Beliau memiliki banyak murid, kurang lebih 3000 (tiga ribu) muridnya yang menjadi 'Ulama Besar, antara lain :

Catatan kaki

  1. ^ Suatu hari, ketika Mama Gentur sedang ngajar para santrinya dan khalayak yang biasa ngaji rutinan, datanglah utusan dari pemerintah Kolonial Belanda. Beliau diminta hadir dalam diskusi program perpolitikan Belanda. Mama genturpun menyempatkan diri dulu menghadiri undangan tersebut tanpa didampingi seorangpun. Tidak lama, Mamapun sudah hadir kembali ke madrasah dan melanjutkan kembali pengajarannya. Para santri yang sudah menunggu-nunggu ingin tahu tentang pembicaraan yang didiskusikan oleh kaum Belanda, tapi Mama Gentur tak membahasnya sedikitpun. Inilah ciri Mama Gentur tidak ikut-ikutan dalam soal politik, hingga beliau mendapat penghargaan keamanan tanda bulan-bintang tiga dari Wilhelmina (pelafalan Sunda menjadi Wihalminak), yaitu Gubernur Hindia Belanda.

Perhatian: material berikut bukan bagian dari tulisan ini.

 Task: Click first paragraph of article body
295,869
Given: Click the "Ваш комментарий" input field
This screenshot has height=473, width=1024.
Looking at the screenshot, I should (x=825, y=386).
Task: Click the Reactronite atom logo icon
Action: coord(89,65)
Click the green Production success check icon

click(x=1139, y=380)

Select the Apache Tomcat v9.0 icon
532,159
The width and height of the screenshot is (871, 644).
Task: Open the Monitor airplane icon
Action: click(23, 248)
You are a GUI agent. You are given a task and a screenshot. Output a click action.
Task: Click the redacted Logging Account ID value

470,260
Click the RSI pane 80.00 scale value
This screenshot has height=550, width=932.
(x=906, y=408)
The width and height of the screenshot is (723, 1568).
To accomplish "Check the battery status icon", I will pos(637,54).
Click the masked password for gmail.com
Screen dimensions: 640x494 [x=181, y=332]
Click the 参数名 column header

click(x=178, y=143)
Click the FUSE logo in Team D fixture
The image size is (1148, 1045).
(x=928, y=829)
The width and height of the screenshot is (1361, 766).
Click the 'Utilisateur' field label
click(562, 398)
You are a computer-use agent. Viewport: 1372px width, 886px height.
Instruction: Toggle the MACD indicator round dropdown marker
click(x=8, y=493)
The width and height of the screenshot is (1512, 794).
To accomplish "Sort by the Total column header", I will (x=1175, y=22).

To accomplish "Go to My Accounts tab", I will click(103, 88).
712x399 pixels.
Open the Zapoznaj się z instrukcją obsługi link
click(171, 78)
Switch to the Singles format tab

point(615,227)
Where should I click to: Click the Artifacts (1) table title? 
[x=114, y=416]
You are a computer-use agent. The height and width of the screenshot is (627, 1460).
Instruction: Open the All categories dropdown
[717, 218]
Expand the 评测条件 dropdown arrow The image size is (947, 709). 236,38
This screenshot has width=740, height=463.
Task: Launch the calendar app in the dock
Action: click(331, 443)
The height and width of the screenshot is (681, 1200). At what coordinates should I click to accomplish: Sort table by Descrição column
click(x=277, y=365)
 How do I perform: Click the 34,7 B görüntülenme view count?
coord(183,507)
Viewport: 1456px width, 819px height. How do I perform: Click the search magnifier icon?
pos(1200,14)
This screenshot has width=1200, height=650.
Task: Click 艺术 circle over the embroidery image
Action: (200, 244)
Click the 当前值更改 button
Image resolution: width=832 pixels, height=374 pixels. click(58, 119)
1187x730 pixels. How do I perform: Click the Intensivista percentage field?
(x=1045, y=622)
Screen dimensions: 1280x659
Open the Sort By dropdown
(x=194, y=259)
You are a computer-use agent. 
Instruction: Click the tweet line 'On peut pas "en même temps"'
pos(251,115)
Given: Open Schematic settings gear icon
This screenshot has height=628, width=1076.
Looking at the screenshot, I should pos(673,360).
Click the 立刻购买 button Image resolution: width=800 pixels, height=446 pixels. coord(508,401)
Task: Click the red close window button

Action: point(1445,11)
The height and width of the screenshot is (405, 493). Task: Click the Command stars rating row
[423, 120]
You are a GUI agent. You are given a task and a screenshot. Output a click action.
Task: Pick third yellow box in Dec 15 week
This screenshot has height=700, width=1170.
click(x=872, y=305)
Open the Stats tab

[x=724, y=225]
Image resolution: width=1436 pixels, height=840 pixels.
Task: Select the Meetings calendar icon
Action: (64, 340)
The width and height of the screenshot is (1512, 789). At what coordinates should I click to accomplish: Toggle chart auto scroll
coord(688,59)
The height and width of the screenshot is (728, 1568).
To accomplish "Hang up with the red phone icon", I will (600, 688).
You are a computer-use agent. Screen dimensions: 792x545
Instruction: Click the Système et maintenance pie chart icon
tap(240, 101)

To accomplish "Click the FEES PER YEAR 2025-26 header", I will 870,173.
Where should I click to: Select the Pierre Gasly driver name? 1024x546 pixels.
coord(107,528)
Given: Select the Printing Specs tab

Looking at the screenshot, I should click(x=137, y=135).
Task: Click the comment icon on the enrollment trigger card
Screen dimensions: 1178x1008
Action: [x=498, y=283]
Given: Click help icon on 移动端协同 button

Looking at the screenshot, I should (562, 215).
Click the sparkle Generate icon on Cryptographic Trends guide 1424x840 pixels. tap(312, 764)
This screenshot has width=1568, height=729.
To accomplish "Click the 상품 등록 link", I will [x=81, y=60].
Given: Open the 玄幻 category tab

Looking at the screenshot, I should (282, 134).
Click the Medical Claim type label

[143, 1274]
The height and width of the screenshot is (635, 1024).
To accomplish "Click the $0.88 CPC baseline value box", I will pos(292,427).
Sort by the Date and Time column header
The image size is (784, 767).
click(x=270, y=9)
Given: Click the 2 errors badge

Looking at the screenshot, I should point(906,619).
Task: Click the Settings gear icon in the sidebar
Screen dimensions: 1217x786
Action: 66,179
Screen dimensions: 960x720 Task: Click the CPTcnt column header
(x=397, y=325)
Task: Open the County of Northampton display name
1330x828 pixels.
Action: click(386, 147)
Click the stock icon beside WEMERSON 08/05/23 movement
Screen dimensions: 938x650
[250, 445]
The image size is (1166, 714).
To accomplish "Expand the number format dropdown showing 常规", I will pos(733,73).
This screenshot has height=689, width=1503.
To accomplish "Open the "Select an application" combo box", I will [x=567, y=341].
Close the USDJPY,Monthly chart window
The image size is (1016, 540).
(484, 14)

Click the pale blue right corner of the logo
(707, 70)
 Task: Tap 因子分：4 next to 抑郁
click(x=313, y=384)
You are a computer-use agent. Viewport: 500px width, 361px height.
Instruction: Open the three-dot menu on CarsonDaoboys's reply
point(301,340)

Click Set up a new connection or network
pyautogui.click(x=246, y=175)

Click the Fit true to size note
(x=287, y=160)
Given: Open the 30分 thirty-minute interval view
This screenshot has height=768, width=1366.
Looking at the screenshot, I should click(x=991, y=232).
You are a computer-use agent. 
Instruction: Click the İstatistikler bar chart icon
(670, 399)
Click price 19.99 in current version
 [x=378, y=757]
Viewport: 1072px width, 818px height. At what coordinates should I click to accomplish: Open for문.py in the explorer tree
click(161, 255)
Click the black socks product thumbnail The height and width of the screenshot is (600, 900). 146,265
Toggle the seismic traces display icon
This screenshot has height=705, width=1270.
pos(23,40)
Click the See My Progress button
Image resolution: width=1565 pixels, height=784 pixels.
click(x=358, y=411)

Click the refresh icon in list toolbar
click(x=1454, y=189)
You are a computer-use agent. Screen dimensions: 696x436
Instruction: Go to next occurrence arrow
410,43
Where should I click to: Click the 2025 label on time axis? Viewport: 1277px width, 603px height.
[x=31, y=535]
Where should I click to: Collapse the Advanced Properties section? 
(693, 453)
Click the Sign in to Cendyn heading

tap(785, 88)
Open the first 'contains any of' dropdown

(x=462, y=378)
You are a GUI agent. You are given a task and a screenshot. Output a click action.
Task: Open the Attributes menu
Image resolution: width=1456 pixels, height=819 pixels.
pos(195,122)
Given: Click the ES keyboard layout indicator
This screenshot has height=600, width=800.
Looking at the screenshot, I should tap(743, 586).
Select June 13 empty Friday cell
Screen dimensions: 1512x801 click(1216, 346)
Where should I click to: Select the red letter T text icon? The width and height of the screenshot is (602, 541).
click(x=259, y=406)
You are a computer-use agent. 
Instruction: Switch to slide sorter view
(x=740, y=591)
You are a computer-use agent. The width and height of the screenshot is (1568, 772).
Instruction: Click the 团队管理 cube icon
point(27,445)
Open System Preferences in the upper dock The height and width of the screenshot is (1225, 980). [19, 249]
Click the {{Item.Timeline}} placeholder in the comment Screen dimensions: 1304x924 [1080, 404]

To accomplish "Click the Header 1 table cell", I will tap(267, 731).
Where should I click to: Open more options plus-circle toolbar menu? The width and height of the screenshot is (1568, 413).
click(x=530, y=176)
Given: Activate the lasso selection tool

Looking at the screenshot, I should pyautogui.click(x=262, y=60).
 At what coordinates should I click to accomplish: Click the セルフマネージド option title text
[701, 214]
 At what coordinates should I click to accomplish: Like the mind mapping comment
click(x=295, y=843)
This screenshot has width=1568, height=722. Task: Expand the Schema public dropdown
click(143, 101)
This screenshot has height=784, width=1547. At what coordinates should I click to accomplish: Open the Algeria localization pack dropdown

  2. ^ Dizaman pemerintahan Kolonial Jepang, Mama Gentur mendapat hadiah dari Tenno Heika (dilafalkan ejaan Sunda menjadi Kaisar Tenoheka) dikarenakan ideologinya yang murni hanya mengamalkan ajaran agama, tanpa ada maksud mencampuradukan politik dan agama.
  3. ^ Manaqib Mama Ahmad Syathibi Gentur. edisi pertama, 1950. hlm. Halaman 01–42. 
  4. ^ Risalah Mama Gentur. edisi 100, Februari 2010. hlm. hal 46–68.